The University of Nebraska scientist is bringing together pieces which will be able to compress space around a set weight with only 100 watts of power in his garage on Omaha.
Warp drive is a hypothetical propulsion system that could allow a craft to move faster than the speed of light, potentially making interstellar travel a reality.
Einstein's theory of relativity suggests fasther-than-light travel is impossible, but other theories suggest creating a "warp bubble" around a spaceship could make it work.
Former physics professor Jack Kasher told the Omaha World-Herald: "A lot of people are going to flat-out dismiss it off the top, but I think he’s crossed some kind of bridge here.
"It is so far out there, he’s not going to get funding to do it.
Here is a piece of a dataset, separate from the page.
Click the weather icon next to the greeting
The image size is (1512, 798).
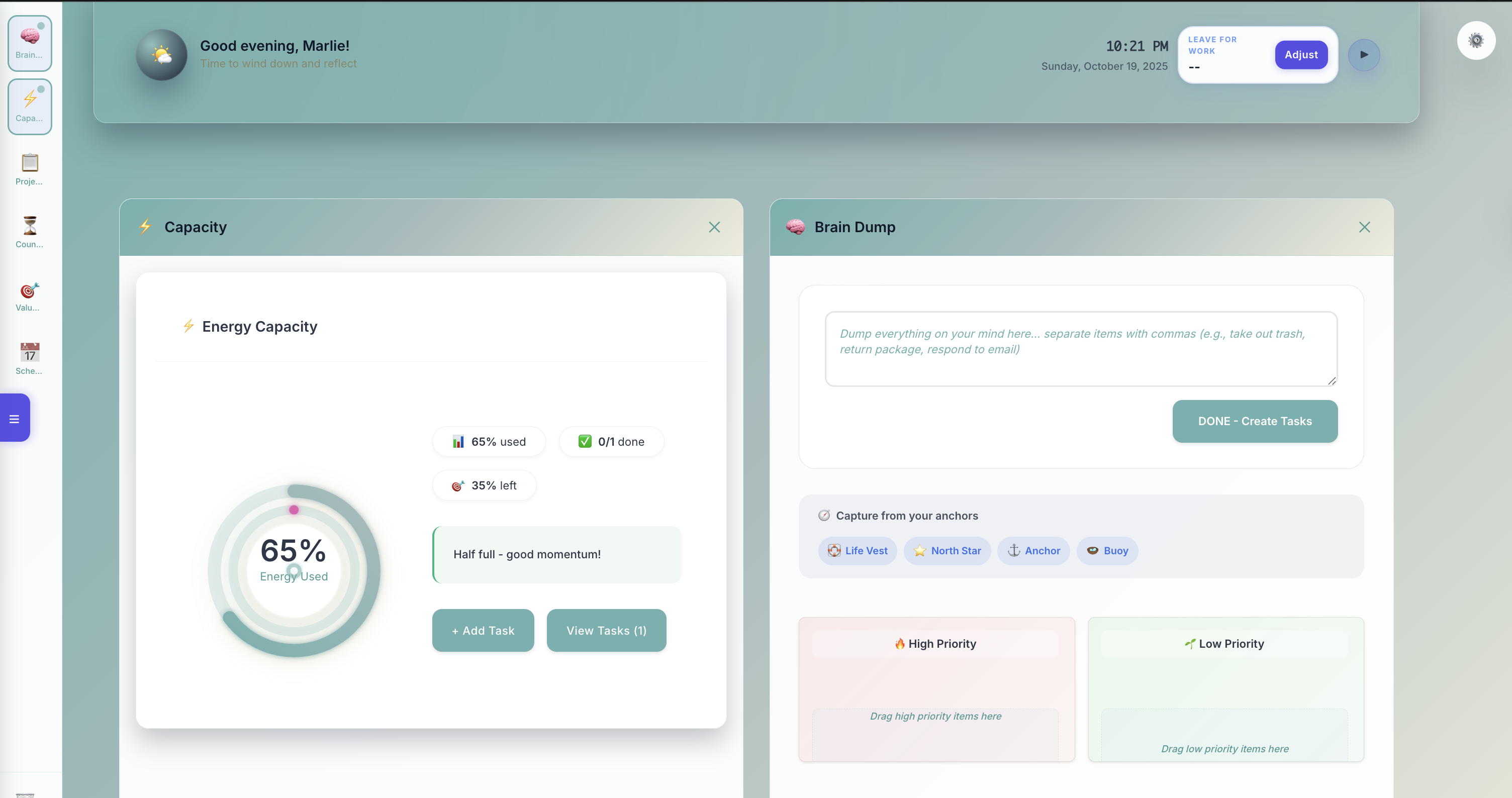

If it’s going to be done, it’s going to be done in his garage.
"It wouldn’t surprise me if NASA latches on to this."
Theoretically, a warp drive system would contract space in front of a ship and expand it at the back, creating a warp bubble.
But Pares thinks warp bubbles already occur naturally, which has drawn him to these experiments.
"Science is out there in nature," says his cohort Matt Judah. "You just have to recognize the pattern and realise this is the way the world works."
The duo are also building a seven foot square ship to test the warp drive system, which they believe will be able to hover by next summer.
Pares is decades ahead of Zefram Cochran, who first drew the Vulcans to Earth with his own warp drive in Star Trek: First Contact.